1) Get to know the demographic. Who's coming to the party? Study them. Stalk them. Is your ex coming to the party? Disinvite them. We hate them. You're better than that. Know each one of their iTunes libraries, the songs they skip, as well as the ones they listen to on repeat. How old are they? What concerts have they been to? What bands do they pretend to like? What song do they sing in the shower? All important.

2) Buy new speakers and also a new house. What's the point of having good music if you don't have a place to enjoy it?

3) If your new house has a swimming pool, please invite me over.

4) Compile the list of songs and construct the perfect order. Your playlist should act as a narrative. Maybe start out with something upbeat and well-known, like Taylor Swift. This will get everyone excited and into the party. Next, why don't you put on a throwback? Something nostalgic. Like some Taylor Swift. People will love that. Make sure to have security present in case one of your annoying friends says, "Who put this song on? This song sucks. I'm going to DJ." Stop calling yourself a "DJ." You're not a DJ. Get out of my party and go to jail forever please.
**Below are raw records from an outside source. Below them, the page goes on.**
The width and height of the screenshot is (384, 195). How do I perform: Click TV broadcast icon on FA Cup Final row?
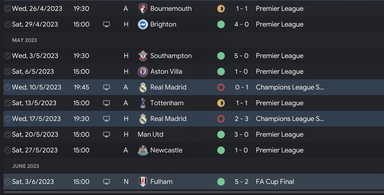106,182
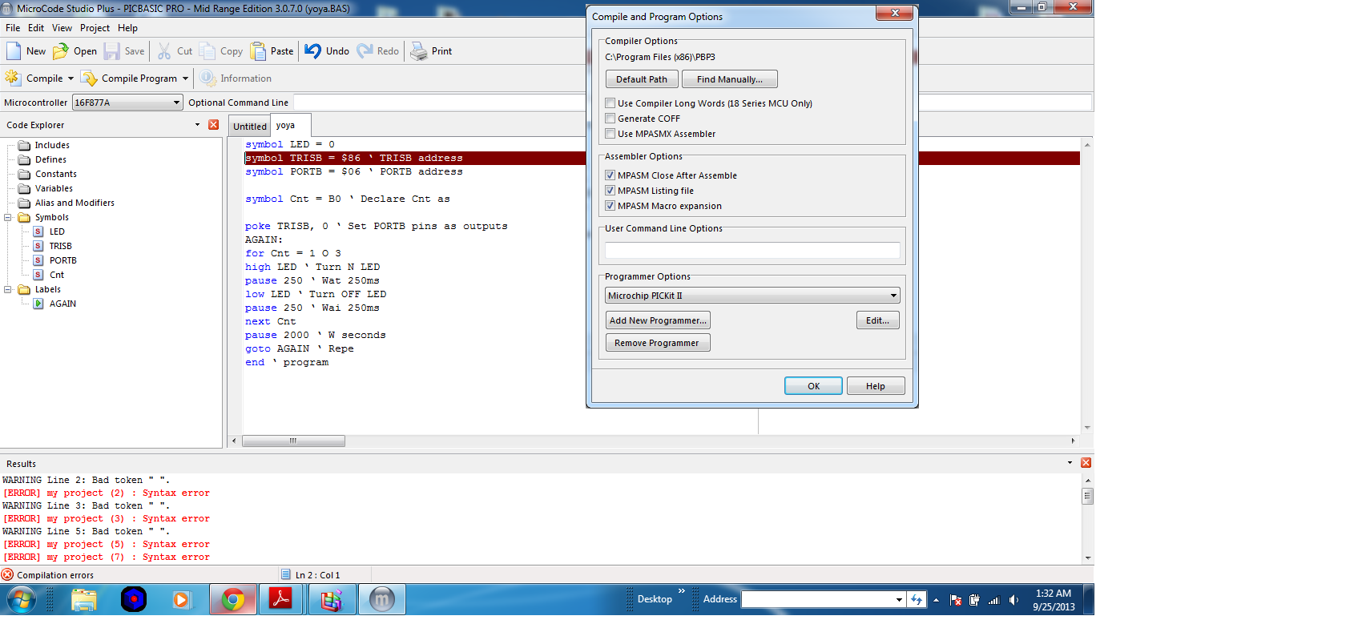The height and width of the screenshot is (628, 1362).
Task: Click the Paste clipboard icon
Action: 258,51
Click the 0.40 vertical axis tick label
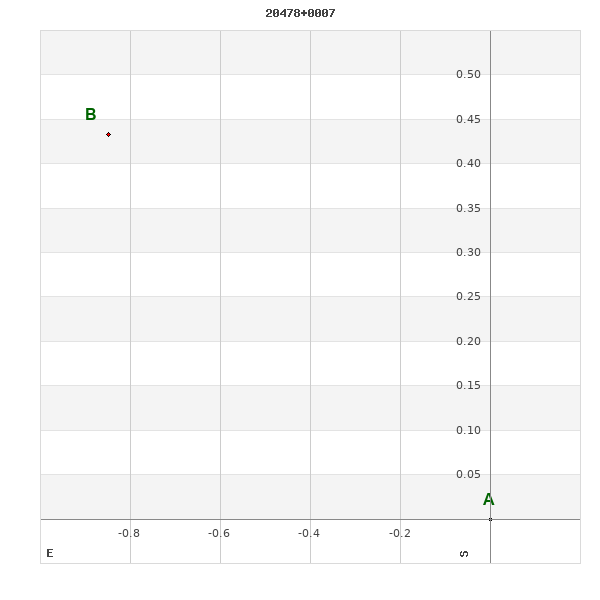The width and height of the screenshot is (600, 600). (x=468, y=164)
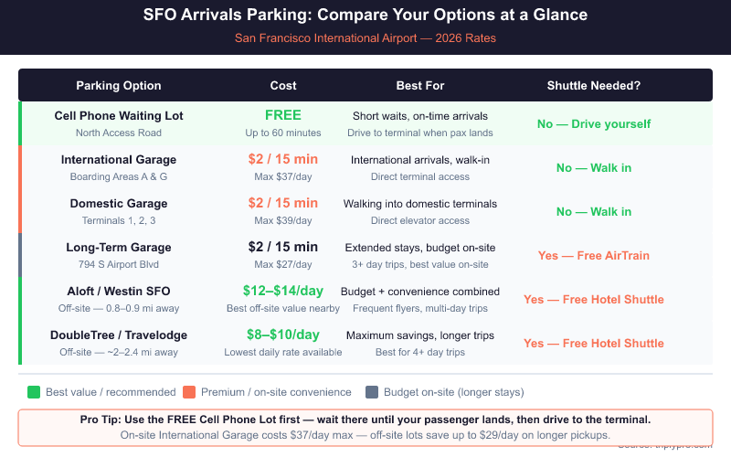Click the page title SFO Arrivals Parking
This screenshot has height=457, width=731.
pos(366,16)
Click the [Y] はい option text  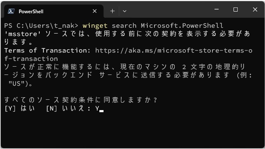(x=19, y=108)
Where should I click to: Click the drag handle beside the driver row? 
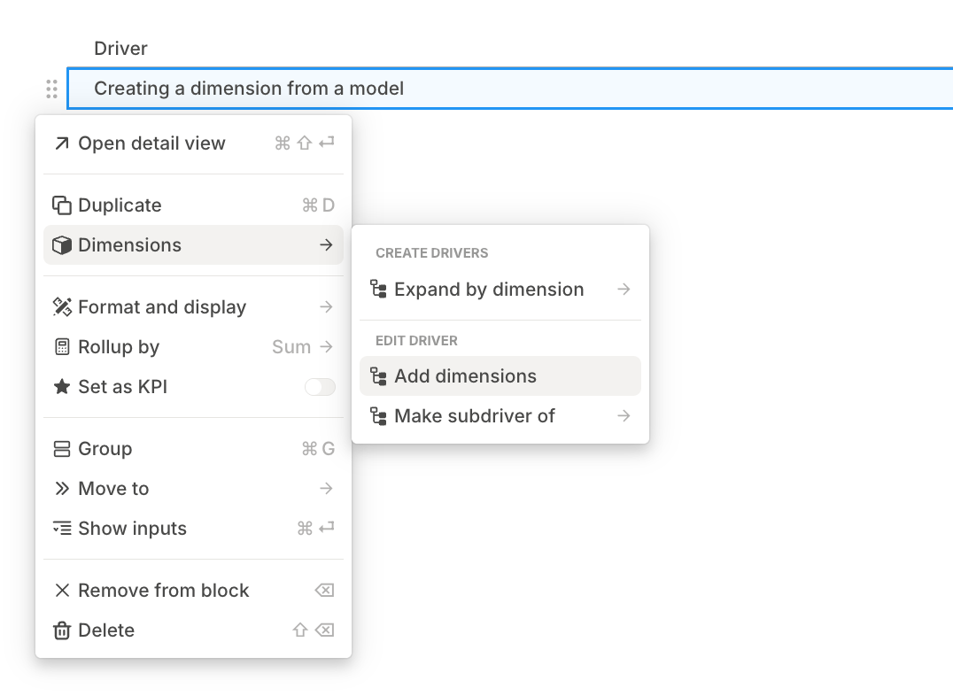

5) Now, you've got them right where you want them. Close with something memorable, something that is going to propel everyone through a night of crowded bars and late night food.

6) Sit back and enjoy being royalty and the most popular person ever. Congrats, you're a hero.

Miscellaneous Tips

Between your confident persona, dapper clothing, and exquisite music choice, you should be well on your way to being the coolest/most loved person in the room/world. However, just in case all else fails, here are some back-pocket tips to keep in mind when you're around people.

1) Name drop as much as possible. If you don't name drop people may just assume that you haven't met even one other person in your entire life.

2) If someone you deem as less cool than you tries to engage in conversation, ignore them. Pretend they're a ghost (without getting scared and calling the FBI). That's how the food chain works.

3) Don't talk about your feelings or show any emotion ever. This shows weakness. If you're on the phone with your mom in public and she says goodbye followed by "love you," throw your phone into the closest body of water and hope it breaks. This will leave you better off than saying it back. You're welcome.

4) When going to a party, try to bring a friend that is a minority. It's 2015. Yes, Jewish counts in this situation good question.

5) Always have snacks on you. When someone asks for a sip of your drink, instead of getting germs (totally not cool), just be like "Sorry, you can't have a sip of my drink, but can I interest you in this red velvet cupcake from my pocket?" or "No, I'd rather not give you my drink, but here's some leftover prime rib from dinner last night." I swear people like that.

6) Finally, just be yourself, unless you're not cool, then be anyone else, there's tons of people to choose from.

So there you have it. A foolproof guide to being the coolest person in the room and getting everyone to instantly fall in love with you. It's not going to be easy, but you can do it. Stay focused, stay motivated, and stay in hotel rooms that are out of your price range. People will think you're awesome!